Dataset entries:
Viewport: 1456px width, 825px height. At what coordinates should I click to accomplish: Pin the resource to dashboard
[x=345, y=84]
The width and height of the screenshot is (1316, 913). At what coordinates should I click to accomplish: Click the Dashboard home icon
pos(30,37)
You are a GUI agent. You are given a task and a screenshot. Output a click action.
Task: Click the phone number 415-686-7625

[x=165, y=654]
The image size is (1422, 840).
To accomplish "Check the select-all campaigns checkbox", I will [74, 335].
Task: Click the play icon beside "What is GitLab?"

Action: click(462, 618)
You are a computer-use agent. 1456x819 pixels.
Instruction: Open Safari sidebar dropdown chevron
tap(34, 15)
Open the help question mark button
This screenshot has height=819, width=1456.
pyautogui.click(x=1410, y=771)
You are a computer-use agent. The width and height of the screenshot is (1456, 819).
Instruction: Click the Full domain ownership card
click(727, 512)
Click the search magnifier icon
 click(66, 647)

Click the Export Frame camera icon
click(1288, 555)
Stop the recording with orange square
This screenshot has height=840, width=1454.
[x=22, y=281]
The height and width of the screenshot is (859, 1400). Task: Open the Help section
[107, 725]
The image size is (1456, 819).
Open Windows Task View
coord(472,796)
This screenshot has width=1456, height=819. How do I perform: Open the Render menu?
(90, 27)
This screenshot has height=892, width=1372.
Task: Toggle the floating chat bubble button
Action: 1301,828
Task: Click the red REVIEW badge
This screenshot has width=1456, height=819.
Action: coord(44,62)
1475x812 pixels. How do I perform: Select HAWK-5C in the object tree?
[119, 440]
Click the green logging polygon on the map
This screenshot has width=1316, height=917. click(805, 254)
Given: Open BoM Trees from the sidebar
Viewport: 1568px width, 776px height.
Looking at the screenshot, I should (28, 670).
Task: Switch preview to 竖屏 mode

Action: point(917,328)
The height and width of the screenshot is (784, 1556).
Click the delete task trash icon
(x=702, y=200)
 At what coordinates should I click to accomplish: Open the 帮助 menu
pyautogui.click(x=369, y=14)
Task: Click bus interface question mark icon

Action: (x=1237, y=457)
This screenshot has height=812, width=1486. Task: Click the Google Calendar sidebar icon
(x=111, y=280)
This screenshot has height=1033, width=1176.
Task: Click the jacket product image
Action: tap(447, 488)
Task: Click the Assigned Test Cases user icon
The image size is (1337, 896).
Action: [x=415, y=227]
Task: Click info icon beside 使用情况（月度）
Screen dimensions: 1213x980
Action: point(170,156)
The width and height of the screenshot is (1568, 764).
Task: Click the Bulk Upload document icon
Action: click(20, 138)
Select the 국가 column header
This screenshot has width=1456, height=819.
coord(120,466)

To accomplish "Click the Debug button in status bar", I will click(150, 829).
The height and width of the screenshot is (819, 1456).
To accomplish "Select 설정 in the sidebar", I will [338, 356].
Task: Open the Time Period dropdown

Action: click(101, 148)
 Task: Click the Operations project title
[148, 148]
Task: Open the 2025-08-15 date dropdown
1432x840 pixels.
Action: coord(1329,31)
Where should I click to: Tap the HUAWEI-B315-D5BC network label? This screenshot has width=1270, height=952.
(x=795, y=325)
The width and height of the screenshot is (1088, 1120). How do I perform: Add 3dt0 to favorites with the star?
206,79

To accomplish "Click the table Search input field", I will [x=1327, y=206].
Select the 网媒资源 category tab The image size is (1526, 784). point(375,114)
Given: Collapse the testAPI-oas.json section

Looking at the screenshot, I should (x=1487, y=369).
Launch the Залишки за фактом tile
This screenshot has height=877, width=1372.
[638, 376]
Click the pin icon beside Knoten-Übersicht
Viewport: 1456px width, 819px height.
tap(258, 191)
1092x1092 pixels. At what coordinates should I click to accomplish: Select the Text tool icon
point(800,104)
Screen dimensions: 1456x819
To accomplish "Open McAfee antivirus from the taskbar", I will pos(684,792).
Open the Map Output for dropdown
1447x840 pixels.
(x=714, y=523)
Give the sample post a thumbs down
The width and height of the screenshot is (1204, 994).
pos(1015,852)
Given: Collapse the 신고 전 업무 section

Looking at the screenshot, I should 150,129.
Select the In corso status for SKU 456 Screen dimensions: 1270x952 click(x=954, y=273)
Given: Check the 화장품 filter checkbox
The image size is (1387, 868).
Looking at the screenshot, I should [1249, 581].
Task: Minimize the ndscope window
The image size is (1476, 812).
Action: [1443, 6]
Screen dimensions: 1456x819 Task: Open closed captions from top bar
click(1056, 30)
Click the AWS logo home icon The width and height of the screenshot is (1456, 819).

*To do:* Quote the data above in full, changing nothing.

*Finished task:*
Viewport: 1456px width, 825px height. At what coordinates should I click to accomplish: Pin the resource to dashboard
[x=345, y=84]
The width and height of the screenshot is (1316, 913). At what coordinates should I click to accomplish: Click the Dashboard home icon
pos(30,37)
You are a GUI agent. You are given a task and a screenshot. Output a click action.
Task: Click the phone number 415-686-7625

[x=165, y=654]
The image size is (1422, 840).
To accomplish "Check the select-all campaigns checkbox", I will [74, 335].
Task: Click the play icon beside "What is GitLab?"

Action: click(462, 618)
You are a computer-use agent. 1456x819 pixels.
Instruction: Open Safari sidebar dropdown chevron
tap(34, 15)
Open the help question mark button
This screenshot has height=819, width=1456.
pyautogui.click(x=1410, y=771)
You are a computer-use agent. The width and height of the screenshot is (1456, 819).
Instruction: Click the Full domain ownership card
click(727, 512)
Click the search magnifier icon
 click(66, 647)

Click the Export Frame camera icon
click(1288, 555)
Stop the recording with orange square
This screenshot has height=840, width=1454.
[x=22, y=281]
The height and width of the screenshot is (859, 1400). Task: Open the Help section
[107, 725]
The image size is (1456, 819).
Open Windows Task View
coord(472,796)
This screenshot has width=1456, height=819. How do I perform: Open the Render menu?
(90, 27)
This screenshot has height=892, width=1372.
Task: Toggle the floating chat bubble button
Action: 1301,828
Task: Click the red REVIEW badge
This screenshot has width=1456, height=819.
Action: coord(44,62)
1475x812 pixels. How do I perform: Select HAWK-5C in the object tree?
[119, 440]
Click the green logging polygon on the map
This screenshot has width=1316, height=917. click(805, 254)
Given: Open BoM Trees from the sidebar
Viewport: 1568px width, 776px height.
Looking at the screenshot, I should (28, 670).
Task: Switch preview to 竖屏 mode

Action: point(917,328)
The height and width of the screenshot is (784, 1556).
Click the delete task trash icon
(x=702, y=200)
 At what coordinates should I click to accomplish: Open the 帮助 menu
pyautogui.click(x=369, y=14)
Task: Click bus interface question mark icon

Action: (x=1237, y=457)
This screenshot has height=812, width=1486. Task: Click the Google Calendar sidebar icon
(x=111, y=280)
This screenshot has height=1033, width=1176.
Task: Click the jacket product image
Action: tap(447, 488)
Task: Click the Assigned Test Cases user icon
The image size is (1337, 896).
Action: [x=415, y=227]
Task: Click info icon beside 使用情况（月度）
Screen dimensions: 1213x980
Action: point(170,156)
The width and height of the screenshot is (1568, 764).
Task: Click the Bulk Upload document icon
Action: click(20, 138)
Select the 국가 column header
This screenshot has width=1456, height=819.
coord(120,466)

To accomplish "Click the Debug button in status bar", I will click(150, 829).
The height and width of the screenshot is (819, 1456).
To accomplish "Select 설정 in the sidebar", I will [338, 356].
Task: Open the Time Period dropdown

Action: click(101, 148)
 Task: Click the Operations project title
[148, 148]
Task: Open the 2025-08-15 date dropdown
1432x840 pixels.
Action: coord(1329,31)
Where should I click to: Tap the HUAWEI-B315-D5BC network label? This screenshot has width=1270, height=952.
(x=795, y=325)
The width and height of the screenshot is (1088, 1120). How do I perform: Add 3dt0 to favorites with the star?
206,79

To accomplish "Click the table Search input field", I will [x=1327, y=206].
Select the 网媒资源 category tab The image size is (1526, 784). point(375,114)
Given: Collapse the testAPI-oas.json section

Looking at the screenshot, I should (x=1487, y=369).
Launch the Залишки за фактом tile
This screenshot has height=877, width=1372.
[638, 376]
Click the pin icon beside Knoten-Übersicht
Viewport: 1456px width, 819px height.
tap(258, 191)
1092x1092 pixels. At what coordinates should I click to accomplish: Select the Text tool icon
point(800,104)
Screen dimensions: 1456x819
To accomplish "Open McAfee antivirus from the taskbar", I will pos(684,792).
Open the Map Output for dropdown
1447x840 pixels.
(x=714, y=523)
Give the sample post a thumbs down
The width and height of the screenshot is (1204, 994).
pos(1015,852)
Given: Collapse the 신고 전 업무 section

Looking at the screenshot, I should 150,129.
Select the In corso status for SKU 456 Screen dimensions: 1270x952 click(x=954, y=273)
Given: Check the 화장품 filter checkbox
The image size is (1387, 868).
Looking at the screenshot, I should [1249, 581].
Task: Minimize the ndscope window
The image size is (1476, 812).
Action: [1443, 6]
Screen dimensions: 1456x819 Task: Open closed captions from top bar
click(1056, 30)
Click the AWS logo home icon The width and height of the screenshot is (1456, 819).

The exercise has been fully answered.